“I’m just the caretaker of it for now,” we say with feigned humility. This is an oft-repeated remark relating to vintage vehicles of all kinds. By we, I mean me and maybe you, too. The impact of this statement as it applies to vintage machines came into focus for me recently while walking my dog Samson. We tend to walk the same route, more or less, and that leads to a certain familiarity with our surroundings.
One day a few years ago, those surroundings included an open garage door, which provided a faint glimpse of an early ’70s Pontiac Firebird. This faint glimpse was obstructed by various yard implements including the requisite snow blower and lawn mower, along with a stack of boxes and Rubbermaid tubs. When I saw the car sitting there, neglected and forlorn, I wondered what its story was. It had obviously been there a long time and no longer held the position of esteem it once had. Life’s ordinary activities had squeezed out the ambition or ability of its owner to put it front and center in his or her life.
A few years later the familiar surroundings changed; the Firebird had broken its shackles and emerged from the garage, coming to rest in the driveway just outside the bay where it once sat. Something big was happening in this car’s life. Had its owner died? Did someone return from military service, ready to tackle an overdue restoration? What was up?
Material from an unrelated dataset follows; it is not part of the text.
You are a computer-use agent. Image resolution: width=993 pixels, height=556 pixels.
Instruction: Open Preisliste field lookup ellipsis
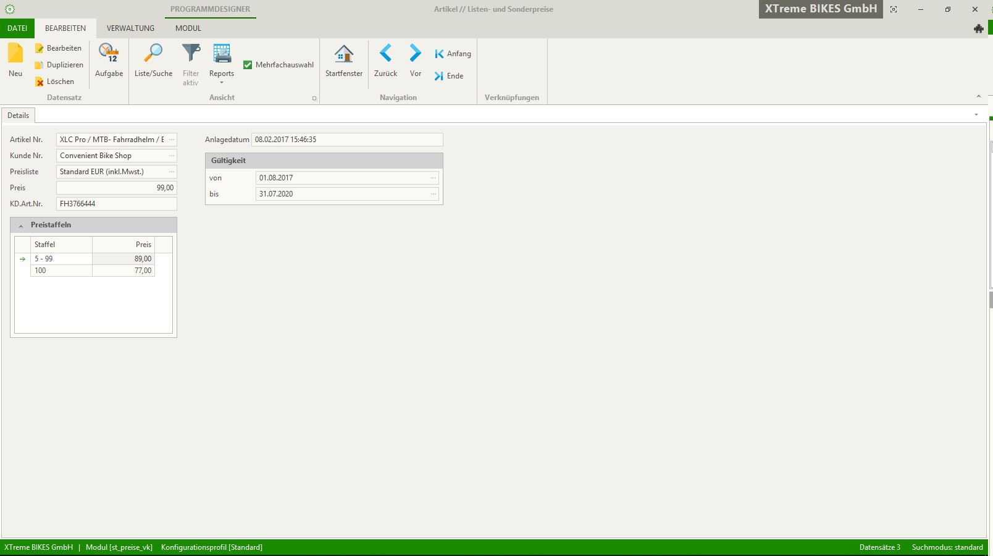click(x=171, y=172)
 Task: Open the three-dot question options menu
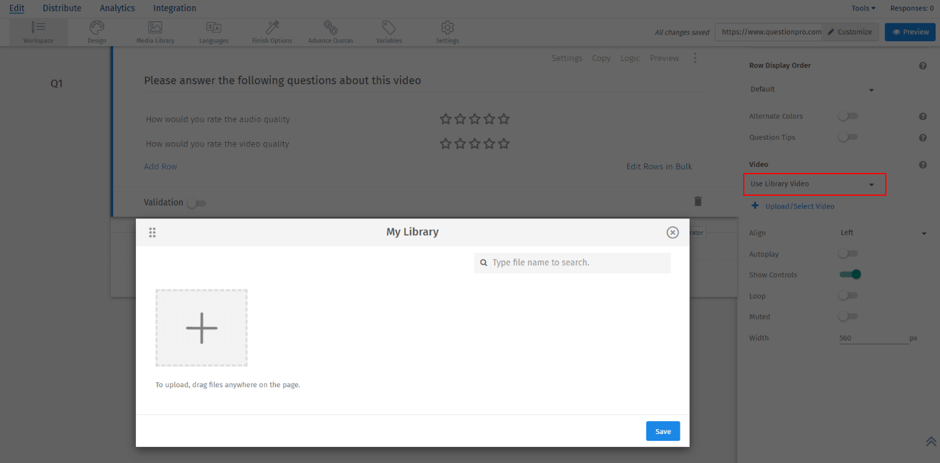695,58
My curiosity was piqued enough to stroll a little closer on the next night’s walk. That recon revealed the car appeared to be an original condition, factory 4-speed Firebird of ’73 vintage. Here is where a more noble person would say they just want to be the caretaker of this fine piece of history. I could say that, but it’d be bullshit. I wanted to possess this car—to an irrational degree. I drove past it daily for the next week or two. It hadn’t moved and I took that as a sign that this car was about to have a new owner. Maybe if I was lucky, it would be me… even though I currently need a ’73 Firebird like I need a hole in my head.
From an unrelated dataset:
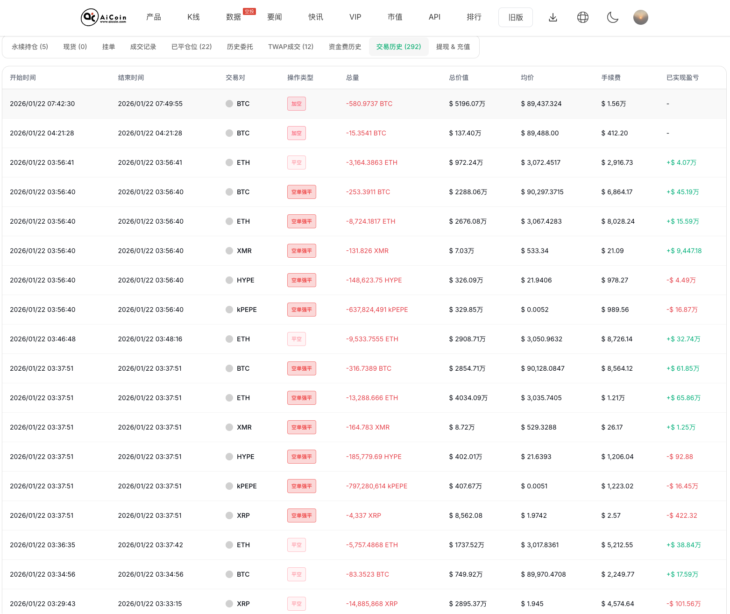Image resolution: width=730 pixels, height=614 pixels.
Task: Switch to old version via 旧版 button
Action: tap(515, 17)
The day came when I scribbled a note to the owner and left it on the car’s frosty windshield. The note worked like spinner bait and the owner called me in just few days. He was indeed going to sell the car and just hadn’t gotten around to putting the sign on it yet. He wasn’t any better at selling it than he was at restoring it, I thought. Was I interested, he asked? Hell yeah, but not at his price. We couldn’t get together on a price and it’s still sitting there.
Before his call, I could anticipate the feel of my hand wrapped around the ’Bird’s cue ball shift knob. Afterward, all I could feel was disappointment, in part because the all-original car was being neglected, but mostly because I wasn’t going to own it. Caretaking be damned; I wanted to leave my mark on the car’s history.
As a long-time student of “the hunt,” I get it when they say the thrill is in the hunt. I’m so successful in my study of the hunt of elusive vehicles that more than one wayward bike has been dropped off for free. It’s like I’m the cat lady, except with bikes. Many of the bikes I’ve owned are better off for having had me as an owner, but I’m better off for having owned all of them. It’s satisfying and if history gets preserved in the process that’s wonderful. But it’s really an ego trip.
It doesn’t have to be ownership of the biggest, baddest or rarest of machines. It’s an economy of scale. For some it may be an old step-through like they first rode in the ’60s; for others it’s a Vincent Black Shadow or a Brough Superior. It can escalate to entire collections of machines. Ownership has its privileges. But the wave doesn’t last forever. Sooner or later the machine will change hands again for one reason or another and the cycle recycles. When the fog lifts, you may even wonder why you needed it so badly in the first place. That’s when you say things like, “I’m just happy I could be the caretaker of it for a while.”